When I start working with a team, one the first questions I ask is “how much time do you spend creating new features versus making sure those new features don’t break something else.” Put a different way, how much time is your development team spending creating new features versus worrying how those new features will affect an overly-complicated system.
The answer to this question will vary. At large enterprises, the average is 70% of developer’s time is spent on preventing breakage. I’ve had some organizations say as high as 90%. (As a manager or executive, I recommend you ask your team this question because most managers don’t know to ask this question or don’t know the answer to this question.)
There are obvious OPEX costs due to this time spent, but what about other savings? Often, overly-complicated systems make poor usage of system resources. Usually, these poorly used systems are the most expensive hardware- and software-wise, like a relational database or mainframe. I had one company that expected to save over $1,000,000 in hardware costs by reducing system complexity.
To fix these complexity issues, we have to pay down our technical debt. One common way to decrease system complexity is by using a messaging technology like Apache Pulsar and an architectural pattern called event sourcing. The event sourcing pattern solves problems where you’re having problems distributing knowledge to the applications that need it. For other problems, you might solve them with a messaging technology and another architectural pattern.
In enterprise systems, it’s all about knowledge. What just happened? How do I know when something happened? How will I know or by what means will I know that something happened? These are difficult, but worthwhile endeavors.
Let’s take a non-technical look at event sourcing and how it helps teams create less complex systems. For a more technical look at event sourcing, go here.

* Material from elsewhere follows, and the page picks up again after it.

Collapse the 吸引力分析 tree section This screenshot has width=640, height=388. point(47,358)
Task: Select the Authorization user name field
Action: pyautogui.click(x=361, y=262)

Let’s start off by looking at a simple web backend and relational database interaction.
Here, the website’s backend code had an event. Let’s say the user bought something. That knowledge of the user buying something is directly put into the relational database. This is how the vast majority of website systems are created.
Extending the System
The bigger or overarching issue starts happening as we start to add systems.
Let’s say that the marketing team creates a new application that analyzes orders. The app needs to know whenever someone orders. Since the web backend directly puts that knowledge in the relational database, the marketing application will have to constantly query or poll for new orders. Ideally, we’d prefer to be notified when an action happens, but that isn’t possible due to the system design.
The issue usually has to do with coupling. Coupling means how closely or strongly linked one system is to another. A strongly coupled system like this makes it really difficult add a new application that wants to know about other information. A loosely coupled system is one that isn’t directly dependent on another system for its knowledge. Loosely coupled systems often use event sourcing to allow applications to get that information or knowledge without having to worry about the downstream effect.
While simply adding the marketing application doesn’t look too terrible, it’s just the start of new complexity. With the blink of eye, you have 50 different applications all polling the database and trying to communicate with each other. This is when you hit 90% of your developers’ time trying not to break everyone else’s applications.
System Complexity and Its Direct Effects
When I work with organizations experiencing high system complexity and 90% of their developers’ time not creating value, I like to ask “would you like to double your developers’ productivity without hiring a single new developer?” They always say yes. By reducing system complexity by even a small amount, you can double developer productivity. Let’s imagine 90% of your developers’ time is going into complexity issues and not creating any value. If we were to reduce this by even a small amount – like 10% – we could double the developer productivity. Now, the developers are spending 20% of their time creating value and 80% on complexity.
How do we reduce the system complexity? We start to loosely couple our system.
As we see from the diagram, Pulsar is the center of our data movement. We’re using it as the way to move information and knowledge around the system. Now, when we add new applications, like our marketing application, they can be easily added. We won’t create a jumbled mess of applications trying to poll the database. All actions can be published as an event.
The Benefits of Event Sourcing
As long as the team adheres to best practices with Pulsar, we can have 50 different systems all being notified when a order happens. When modifying an existing consumer of data, we don’t have to worry about its secondary or tertiary effects. By not having to worry about these effects, the developers are spending their time creating value instead of worrying about how their changes affect others.
Moving to event sourcing is well worth the effort. Although I’ve focused on the developer productivity aspect, there are many other benefits. Your operational complexity will go down, resulting in higher uptimes. Your architectural complexity will go down and new hires can come up to speed faster. The list goes on.
If your team is suffering due to the complexity of a system, I highly encourage you to look at event sourcing and Apache Pulsar. They will give your team the tools it needs to get ahead and back to being productive.
Full disclosure: this post was supported by Streamlio. They are commercializing Apache Pulsar.